▶ _課題_
下の卒業式の回想の抜粋を、「そのまま案内されるままに廊下に出て、人目につかない場所へと誘導された。」の箇所から書き始め、「私が出ていこうとしたときhが「大人になったらまた会おうね!」と言った。」まで書いたら止めて、一字も変えずに書き写してください。

---------- 文章の抜粋

それが少し寂しかったが、それ以上に寂しかったのはhとの別れだ。
私は地元を離れることが決定していたし、hもいよいよ勉強漬けの日々を送ることが決定していた。
塾以上に課外活動に力を費やすとのこと。
当然、一緒に遊んだりすることはなくなるだろう。
2人だけで会話することもない。
完全に別々の道。
寂しくてしょうがなかったが、仕方のないことだと諦めていた。
諦めていたからこそ、hに話しかけなかった。
話しかけたら、諦めたくなくなるから。
そうして迎えた卒業式。
特別何の変りもなく、別れの時は水のように流れていった。
卒業式が終わり、流れゆく水に何とか粘度を持たせようとみんなで教室にたむろっているとhから久々に話しかけられた。
「タンナ!借りてたもの返す!」
既に何を貸したのか忘れていた私は見覚えがないと言った顔をした。
そのまま案内されるままに廊下に出て、人目につかない場所へと誘導された。
何事かとドキドキしている私と向かい合って笑ったh。
「はい!手を出して!」
言われるがまま私が手を出すとコロンと消しゴムが彼女の手から落とされた。
「あの時はありがとうね!」
そう言って消しゴムを持った私の手と無理やり握手をした。
そういえば最初の関係性は私が消しゴムを貸したことが始まりだったのか。
すっかり忘れていた。
「あぁ、hさんに貸してた消しゴム!忘れてたなぁ!」
「ひっどい!でも、借りたものはもう使っちゃったから新しいの買って来たの!」
「わざわざありがと、そういえばhさんはこのキャラクター好きだったんだよね?」
「いや、アタシそのキャラクター、消しゴムで初めて知ってたんだ!」
その後、今後の話を少ししてみんなの元に帰ることに。
私が出ていこうとしたときhが「大人になったらまた会おうね!」と言った。
私も「うん、また会おうね」と約束した。

--------------------
---------- 保存データ

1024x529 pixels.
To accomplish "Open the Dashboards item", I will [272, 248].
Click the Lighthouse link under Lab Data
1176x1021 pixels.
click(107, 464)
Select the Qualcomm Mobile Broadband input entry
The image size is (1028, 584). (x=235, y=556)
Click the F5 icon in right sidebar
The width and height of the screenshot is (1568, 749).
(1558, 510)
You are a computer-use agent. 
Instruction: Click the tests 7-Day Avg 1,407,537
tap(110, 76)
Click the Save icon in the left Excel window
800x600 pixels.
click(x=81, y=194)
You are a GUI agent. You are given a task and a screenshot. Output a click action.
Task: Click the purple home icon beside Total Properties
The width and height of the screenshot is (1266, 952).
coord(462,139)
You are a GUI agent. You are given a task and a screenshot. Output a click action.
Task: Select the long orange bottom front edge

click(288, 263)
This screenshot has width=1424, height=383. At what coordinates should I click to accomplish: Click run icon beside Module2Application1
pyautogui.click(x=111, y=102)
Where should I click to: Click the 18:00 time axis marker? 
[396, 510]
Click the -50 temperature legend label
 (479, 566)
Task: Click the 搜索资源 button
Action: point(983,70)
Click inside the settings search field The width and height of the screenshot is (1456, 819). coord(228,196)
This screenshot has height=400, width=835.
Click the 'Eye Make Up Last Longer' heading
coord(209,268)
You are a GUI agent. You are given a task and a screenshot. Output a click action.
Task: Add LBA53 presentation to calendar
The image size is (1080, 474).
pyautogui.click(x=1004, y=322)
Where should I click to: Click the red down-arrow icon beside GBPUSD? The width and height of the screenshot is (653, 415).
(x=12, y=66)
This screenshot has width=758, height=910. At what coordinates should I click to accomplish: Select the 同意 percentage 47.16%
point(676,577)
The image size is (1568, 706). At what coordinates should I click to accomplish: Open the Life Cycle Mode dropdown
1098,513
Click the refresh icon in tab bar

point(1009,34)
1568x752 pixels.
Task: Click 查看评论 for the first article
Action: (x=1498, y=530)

--------------------

▶ _解答_
そのまま案内されるままに廊下に出て、人目につかない場所へと誘導された。
何事かとドキドキしている私と向かい合って笑ったh。
「はい!手を出して!」
言われるがまま私が手を出すとコロンと消しゴムが彼女の手から落とされた。
「あの時はありがとうね!」
そう言って消しゴムを持った私の手と無理やり握手をした。
そういえば最初の関係性は私が消しゴムを貸したことが始まりだったのか。
すっかり忘れていた。
「あぁ、hさんに貸してた消しゴム!忘れてたなぁ!」
「ひっどい!でも、借りたものはもう使っちゃったから新しいの買って来たの!」
「わざわざありがと、そういえばhさんはこのキャラクター好きだったんだよね?」
「いや、アタシそのキャラクター、消しゴムで初めて知ってたんだ!」
その後、今後の話を少ししてみんなの元に帰ることに。
私が出ていこうとしたときhが「大人になったらまた会おうね!」と言った。